- Saliperi Location in Tamil Nadu, India Saliperi Saliperi (India)
- Coordinates: 10°52′N 79°37′E﻿ / ﻿10.87°N 79.61°E
- Country: India
- State: Tamil Nadu
- District: Thiruvarur

Languages
- • Official: Tamil
- Time zone: UTC+5:30 (IST)
- PIN: 610105
- Telephone code: 04366
- Vehicle registration: TN-51

= Saliperi =

Saliperi is a village in the Thiruvarur district of Tamil Nadu, India. It lies between the banks of the river Puthar and Valapar (both branch rivers of the Kaveri). This village is just 3 km from Thiruvaanchiyam /Srivanchiyam (a padal petra Sivaalayam of Vanchinathaswamy).

== Overview ==
It covers more than 300 acre of cultivable land in the core Kaveri delta region. The cultivable lands are irrigated through both Puthar and Valapar rivers.
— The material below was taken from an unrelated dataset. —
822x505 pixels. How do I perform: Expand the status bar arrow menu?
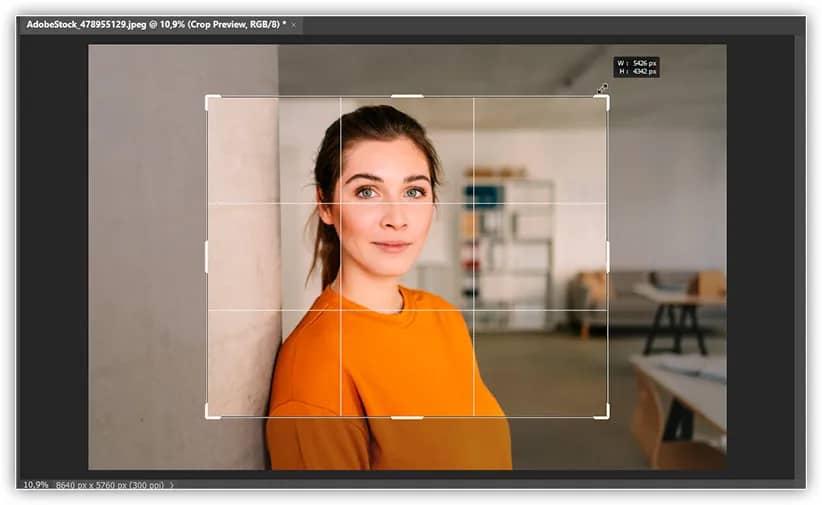[x=172, y=485]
This village has about 7+ ponds and a lake. Of late, this lake becoming a sanctuary for migrating birds in the seasons.

This village has about seven temples and most significant temples are Sivan Temple, Shree Maha Mariamman Temple, Shree Angalamman Temple, & Perumaal Temple. In fact, name of the village is called after Raman spent a whole night here after faintly searching for Seetha (Lord Rama Salipu Aariya Iddam "SALIPERI").

== Agriculture ==
Agriculture is the predominant occupation of the people of this village. This village have been irrigated by the rivers Puthaar & Valapaar.
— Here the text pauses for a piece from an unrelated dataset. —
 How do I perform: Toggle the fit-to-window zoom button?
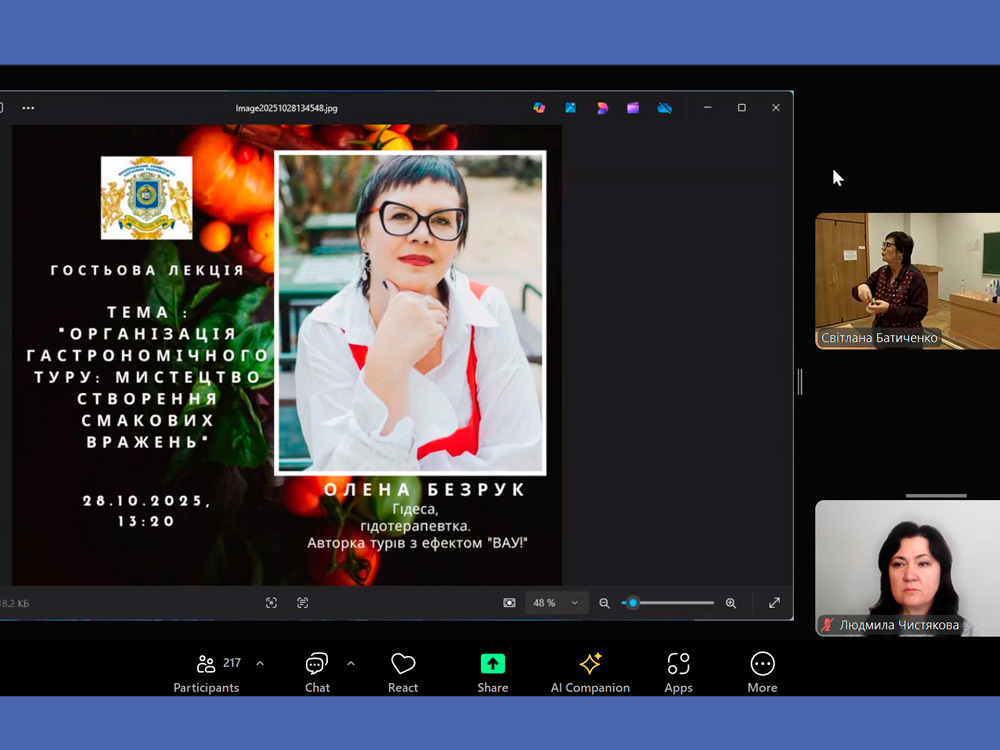(509, 603)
=== Model scheme (village) ===
Under the guidance and association with IMTI (Irrigation Management Training Institute), implemented an irrigation management project to maintain the irrigation canals & ponds in an ongoing basis. As a result, Mahilancheri Channel Saliperi Village Water Users' Association was formed on 10 June 1989. A one time corpus had been formed by collecting an amount based on the land owned (Rs.250.00 per hectare) by the farmers. An equivalent(matching) amount of money collected from the farmers had been sanctioned by IMTI and added to the corpuses.
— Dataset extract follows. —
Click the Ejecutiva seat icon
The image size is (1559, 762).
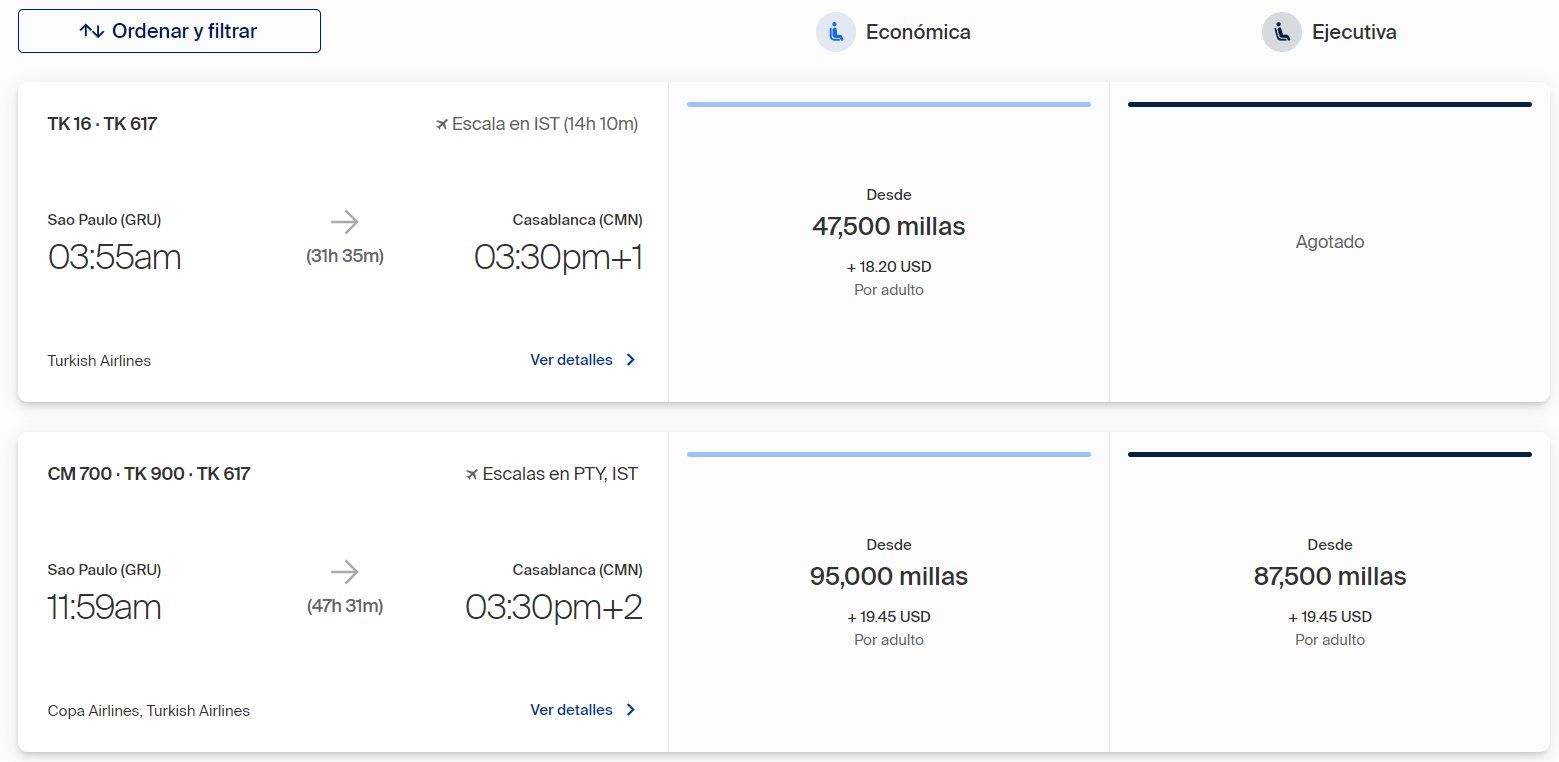click(x=1281, y=32)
Subsequently, this scheme become a model scheme, called "Salipperi Model". The villages which follow Salipperi Model are sanctioned with the grant when the corpus is formed.

=== Main crops ===
Rice grown in paddies is the main crop of the region. Other crops, including Cotton, Sugarcane, Sunflower, etc. have also been tried in lesser area.

== Facilities ==
This small village has a Government aided Tamil medium primary school. It doesn't have a primary health centre and the nearest health facilities available is in the nearby town Nannilam.

== Nearby town ==
Nannilam is a nearby town and Taluk headquarters in Tiruvarur District. Nannilam is a state legislative assembly constituency and part of Nagapatinam parliament constituency.

== Reachability ==
Saliperi is reachable mainly through Nannilam by road, which is about 28 km east of Kumbakonam, 28 km south of Mayiladuthurai, 35 km West of Nagapatinam and 15 km north of district headquarters Tiruvarur. All the above-mentioned 4 towns are connected through rail to Chennai, Bangalore, Rameswaram, Trichirapalli, Coimbatore, etc.

The nearest airport is in Trichirapalli, which operates international routes to Malaysia and the Middle East.